Recipe Girl created a gorgeous puff pastry pocket with leftover holiday turkey and some creamy mushrooms - delicious!
Since I had a whole package of puff pastry in the freezer, I thought it only appropriate to envelope these ingredients in a buttery, crispy crust. Working with puff pastry is so easy when purchased from your freezer section, and the results after baking are really beautiful. The best part – when you fill it with savory items you get to eat pastry for dinner. That went over very well with my family.

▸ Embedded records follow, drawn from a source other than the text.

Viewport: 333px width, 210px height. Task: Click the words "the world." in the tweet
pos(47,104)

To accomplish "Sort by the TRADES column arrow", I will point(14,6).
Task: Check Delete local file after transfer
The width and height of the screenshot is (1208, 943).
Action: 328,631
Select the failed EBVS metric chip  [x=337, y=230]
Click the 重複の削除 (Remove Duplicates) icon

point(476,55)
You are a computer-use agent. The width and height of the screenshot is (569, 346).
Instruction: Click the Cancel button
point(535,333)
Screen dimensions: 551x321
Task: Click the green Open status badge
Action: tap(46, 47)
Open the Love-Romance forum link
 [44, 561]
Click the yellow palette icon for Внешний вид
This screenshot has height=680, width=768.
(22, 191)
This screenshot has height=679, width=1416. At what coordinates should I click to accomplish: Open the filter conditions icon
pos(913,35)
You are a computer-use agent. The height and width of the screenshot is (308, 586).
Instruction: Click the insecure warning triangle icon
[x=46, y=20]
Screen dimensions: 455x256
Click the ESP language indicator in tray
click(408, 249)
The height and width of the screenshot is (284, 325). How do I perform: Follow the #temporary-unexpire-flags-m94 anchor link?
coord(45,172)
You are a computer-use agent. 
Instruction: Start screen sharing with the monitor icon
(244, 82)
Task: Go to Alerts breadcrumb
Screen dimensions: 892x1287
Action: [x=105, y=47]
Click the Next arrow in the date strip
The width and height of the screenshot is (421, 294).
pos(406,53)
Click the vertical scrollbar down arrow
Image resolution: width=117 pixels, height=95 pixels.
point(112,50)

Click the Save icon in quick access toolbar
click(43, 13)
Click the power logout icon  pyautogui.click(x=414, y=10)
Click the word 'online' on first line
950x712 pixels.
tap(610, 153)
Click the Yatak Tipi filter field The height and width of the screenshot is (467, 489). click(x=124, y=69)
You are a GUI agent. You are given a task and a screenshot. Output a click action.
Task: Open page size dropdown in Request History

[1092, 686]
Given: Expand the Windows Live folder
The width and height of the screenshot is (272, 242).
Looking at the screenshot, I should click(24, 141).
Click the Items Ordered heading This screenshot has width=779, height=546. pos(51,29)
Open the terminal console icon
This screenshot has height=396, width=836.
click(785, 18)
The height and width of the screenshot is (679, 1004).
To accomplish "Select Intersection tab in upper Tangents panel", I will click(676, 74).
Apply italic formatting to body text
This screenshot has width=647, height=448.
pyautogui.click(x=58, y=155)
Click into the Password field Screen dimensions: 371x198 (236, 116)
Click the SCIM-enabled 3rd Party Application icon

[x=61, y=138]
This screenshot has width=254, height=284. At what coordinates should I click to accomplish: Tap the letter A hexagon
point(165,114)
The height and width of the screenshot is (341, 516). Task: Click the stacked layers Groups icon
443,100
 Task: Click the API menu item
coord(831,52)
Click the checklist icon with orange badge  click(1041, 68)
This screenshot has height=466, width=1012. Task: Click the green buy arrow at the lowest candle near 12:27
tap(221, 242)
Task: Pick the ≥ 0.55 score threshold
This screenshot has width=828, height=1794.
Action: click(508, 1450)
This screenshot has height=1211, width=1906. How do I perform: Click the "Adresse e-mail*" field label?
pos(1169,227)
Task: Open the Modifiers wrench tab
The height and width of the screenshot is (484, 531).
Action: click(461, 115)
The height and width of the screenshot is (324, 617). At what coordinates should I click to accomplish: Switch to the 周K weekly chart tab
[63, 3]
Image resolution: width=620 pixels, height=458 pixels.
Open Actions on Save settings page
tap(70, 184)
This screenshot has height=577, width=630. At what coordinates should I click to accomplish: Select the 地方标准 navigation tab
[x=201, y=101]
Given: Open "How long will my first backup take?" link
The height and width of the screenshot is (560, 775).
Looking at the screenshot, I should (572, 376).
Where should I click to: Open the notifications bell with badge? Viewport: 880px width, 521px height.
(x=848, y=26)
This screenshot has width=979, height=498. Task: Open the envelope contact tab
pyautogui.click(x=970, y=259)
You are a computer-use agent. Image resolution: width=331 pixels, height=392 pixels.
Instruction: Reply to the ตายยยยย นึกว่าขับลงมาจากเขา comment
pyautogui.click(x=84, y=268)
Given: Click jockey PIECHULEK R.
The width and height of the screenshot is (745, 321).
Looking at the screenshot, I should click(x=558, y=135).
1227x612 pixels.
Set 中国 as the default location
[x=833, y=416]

Another benefit of these ham and cheese puffed pastry pockets is their aroma while baking. I mean is there anything better than the smell of butter baking? I don’t think so (they should definitely make it a candle scent at Bath and Body). Sweet and salty ham, gooey cheddar, caramelized onions and a touch of Dijon round out this amazing pastry sandwich.
These are slightly decadent, filled with meat and cheese, and really great finger food so I’m thinking you could add these to your Super Bowl menu. I promise they will be a hit and if you don’t have ham on hand, just sub in chicken.
Ham and Cheese Puff Pastry Pockets with Caramelized Shallots
Prep time: 20 minutes
Cook time: 20 minutes
Yield: 8 puff pastry pockets
- 1 box (17.3 ounces) Pepperidge Farms Puff pastry, thawed
- 2 large shallots, sliced thinly
- 1 tablespoon extra virgin olive oil
- 1/2 teaspoon sugar
- kosher salt
- 1/2 teaspoon balsamic vinegar
- 2 cups chopped ham
- 1 cup shredded cheddar cheese
- 1 tablespoon dijon mustard
- 1 egg, whisked well
- In a medium saute pan, heat olive oil on medium high and add shallots. Cook for 5-10 minutes or until medium brown and add sugar, balsamic vinegar and kosher salt to taste. Cook for an additional 20 minutes on low heat.
- While shallots are cooking, place the two 9"x9" squares of puff pastry on a lightly floured surface. Roll each square out until it measures 11"x11". Cut each sheet of puff pastry into 4 equal squares.
- On the bottom left hand side of the square distribute the ham, cheese and caramelized shallots evenly. On the upper right hand corner of the square, spread the dijon mustard.
- Take the upper right hand corner of the pastry and fold over the ham mixture to form a triangle. Use fork tongs to seal the edges. Brush each pocket with egg and place on a parchment lined baking sheet. Cut an x in the center to release steam while baking.
- Bake for 20 minutes at 400 degrees F or until golden brown.